The article on virtual try-on describes what a garment can be shown on. List each of those options.

### PROVIDED TEXT
++++++++++
Two weeks ago American retail giant Walmart announced they bought start-up Zeekit, a specialist in virtual try-on technologies. This comes as a great news in the retail ecosystem, comforting Walmart's ambitions to reinforce its presence in fashion.
Walmart announced its plan was to use the Zeekit technology in priority on its controlled websites, for its own fashion brands but also for the labels it distributes such as Levi Strauss, Sofia Jeans, Free Assembly etc.
What is virtual try-on, how does it works and how can it be implemented? Now that Zeekit solutions are getting off market, which alternatives exist?
When shopping for clothes online, the main trigger of hesitation is of course the lack of options to try the garments on. According to a customer survey conducted by Veesual in 2021, "I am not sure that the garment will look good on myself" is the main reason quoted by users to justify why they dropped before conversion on product pages.
Virtual Try-On modules aim to reduce this hesitation by bringing the online customer experience closer to in-store shopping. There exists several types of virtual try-on technologies, but most follow the same principles.
To replace the familiar stop in the fitting room, it is necessary to recreate an experience that will show customers how the garment will look like when worn. To serve this purpose, virtual try-on solutions often combine several types of advanced technologies in order to simulate worn garments with photorealistic results.
The visualisation is done either on a picture of the customer themselves (they upload their own picture), or on a virtual avatar (the client determines the characteristics of their "virtual twin" by selecting their measurements, skin color...), or on a model picture (the client chooses among a list of models the one that looks most like them).
When we asked online shoppers what innovative customer experience they were most interested in, they were most enthusiastic about the possibility to visualise garments on a model that looks like them, listing this option before the possibility to see the garments on their own picture.
Indeed, this type of virtual try-on experience offers several advantages:
For instance in 2020, British fashion e-commerce website ASOS implemented a solution called "See My Fit" using Zeekit technology to allow customers to visualise dresses on 16 different models with sizes ranging from 4 to 16.
An academic survey conducted by a team of specialists of diversity in fashion has shown that the intention of purchase increases by over 200% when clients see fashion products worn by models that look like them.
++++++++++
### SUPPLIED INFORMATION
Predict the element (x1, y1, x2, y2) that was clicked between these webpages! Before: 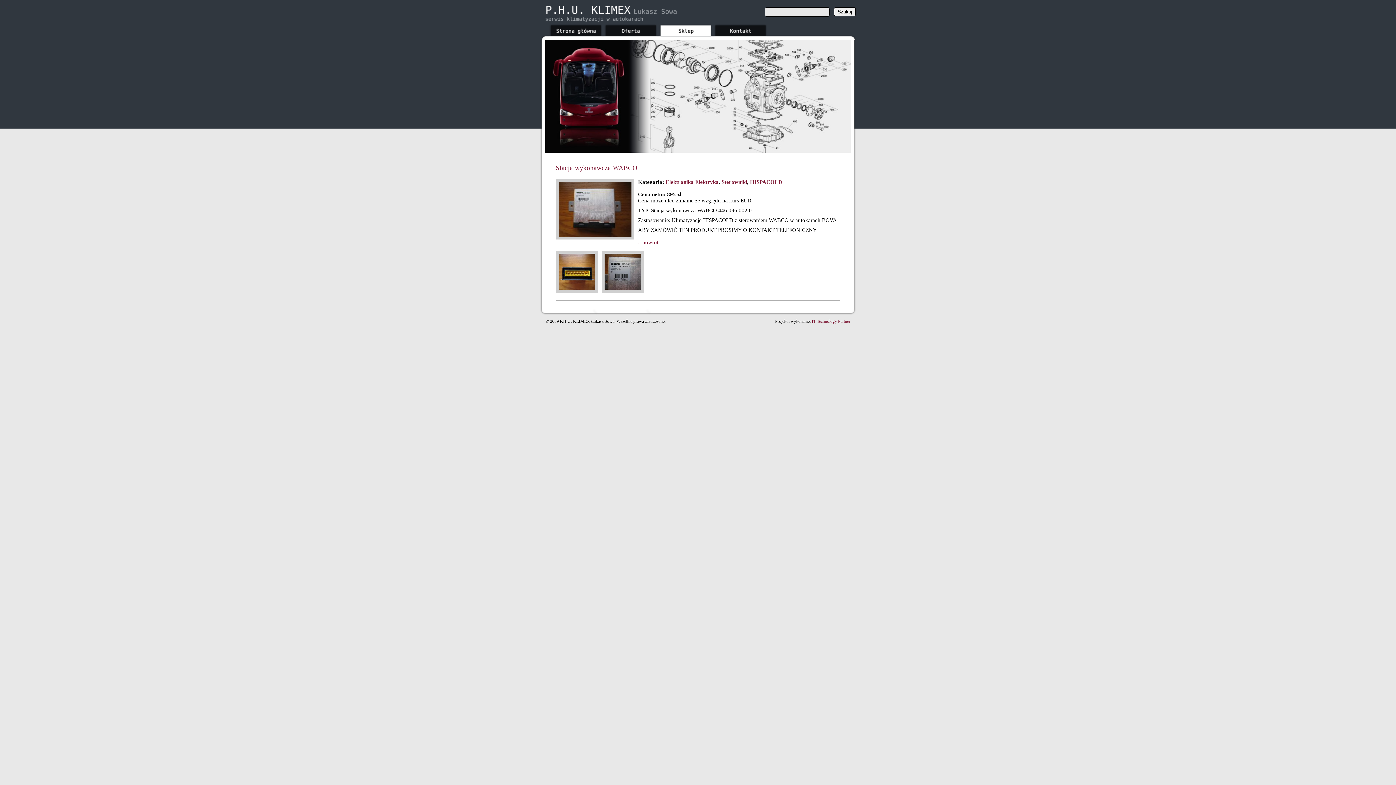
++++++++++
### SOLVED EXERCISE
- A picture of the customer themselves, which they upload
- A virtual avatar, or "virtual twin," whose traits the client sets by choosing measurements, skin color, and so on
- A model picture, which the client picks from a list as the model who looks most like them